Automobilzulieferer
Ohne Zulieferer läuft elektrisch nichts

Die Automobilzulieferer richten sich massiv auf das Elektroauto ein. So investiert Bosch bereits heute Milliarden in die Entwicklung elektrischer Antriebe. Inzwischen sind die Schwaben einen großen Schritt weiter.

STUTTGART. "Irgendwann wird es nur noch elektrisches Fahren geben", ist sich Franz Fehrenbach, Chef des weltgrößten Automobilzulieferers Bosch sicher. "Das Rennen um die beste Batterie für den Elektrobetrieb ist kein Sprint, das ist ein Marathon oder gar Triathlon", betonte Bernd Bohr, Chef der Automobilsparte von Bosch vor einigen Wochen.

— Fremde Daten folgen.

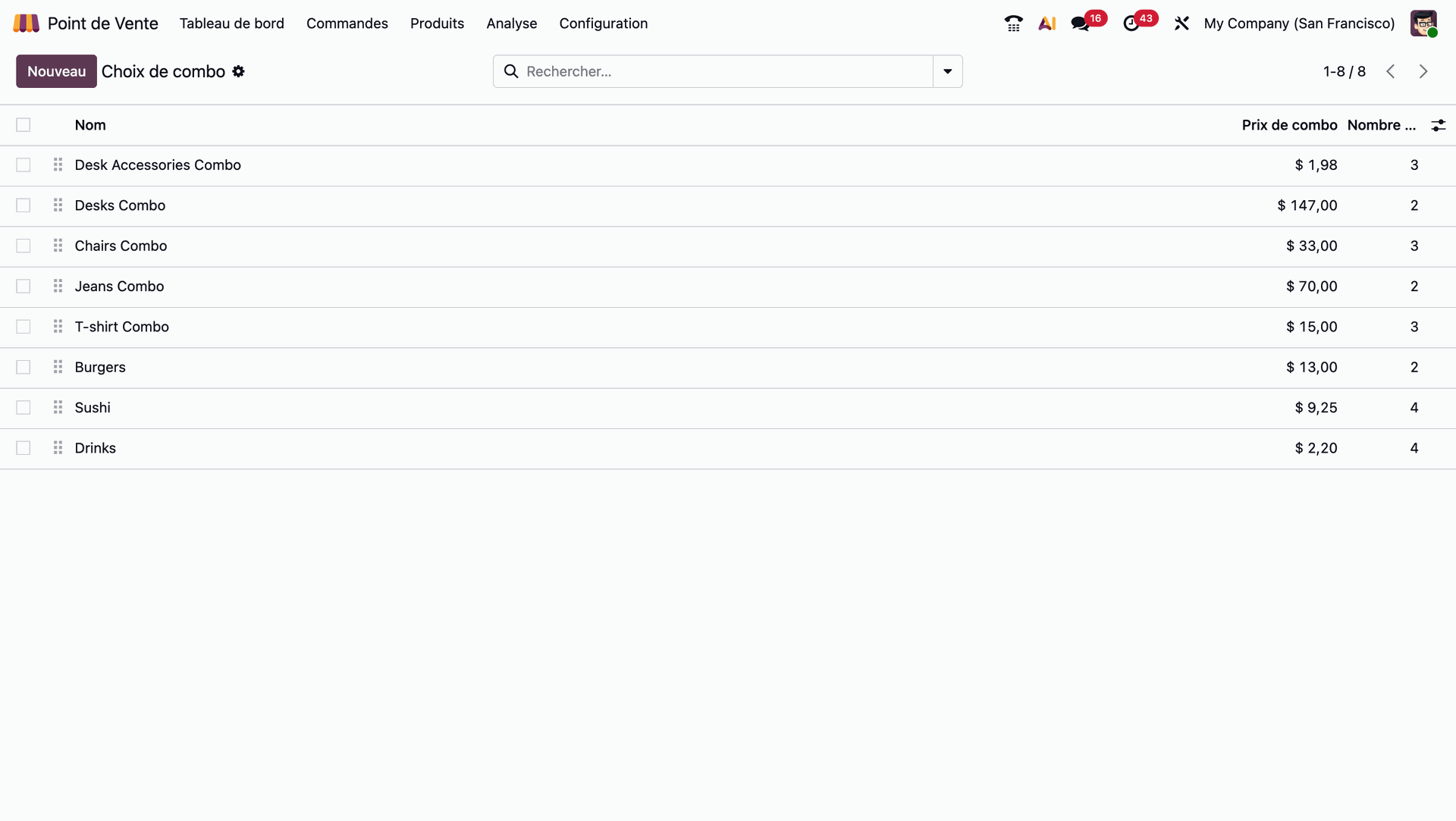Open the optional columns adjust icon
This screenshot has width=1456, height=821.
(1438, 125)
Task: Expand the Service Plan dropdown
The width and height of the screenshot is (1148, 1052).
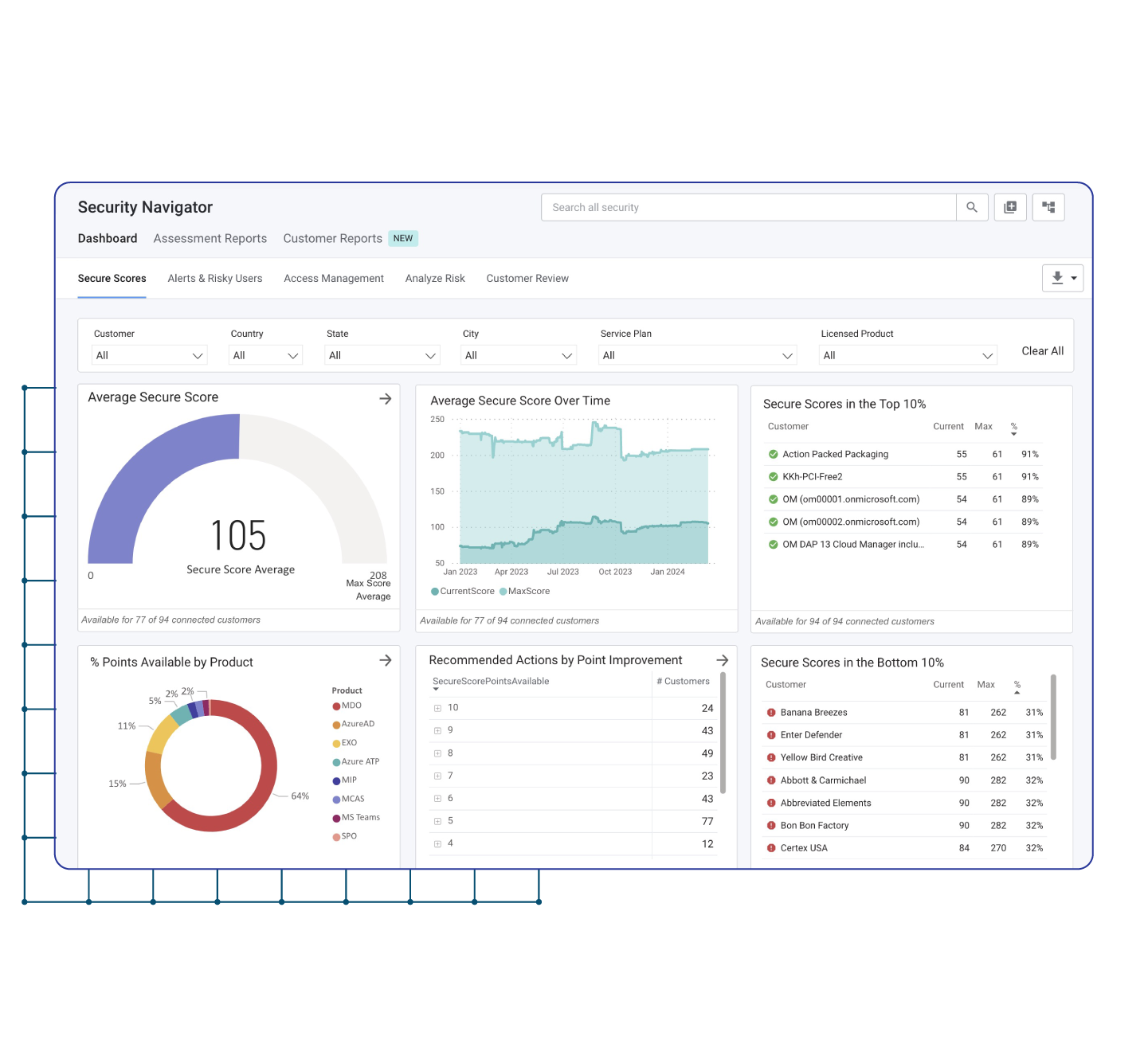Action: coord(697,355)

Mit dem koreanischen Elektroriesen Samsung gewannen sie die Nummer Zwei auf dem Batteriemarkt für ein Joint-Venture und investieren 300 bis 400 Mill. Dollar. Das nicht börsennotierte Unternehmen in Stiftungsbesitz ist ebenso wie Hybrid-Vorreiter Toyota für seinen langen Atem bekannt. Anders als andere deutsche Zulieferer und Autohersteller - allen voran der gerade vom fränkischen Familienunternehmen Schaeffler übernommene Bosch-Konkurrent Continental - kehren die Stuttgarter mit der intensiven Zusammenarbeit mit Samsung in großem Stil in die Batterieproduktion zurück. Continental greift für die Hybrid-Variante der Mercedes S-Klasse auf die Zellen des Spezialisten Johnson Controls zurück. Die Amerikaner wiederum lehnen eine Fortsetzung der Zusammenarbeit jenseits der von Daimler forcierten Kooperation ab, heißt es in Unternehmenskreisen.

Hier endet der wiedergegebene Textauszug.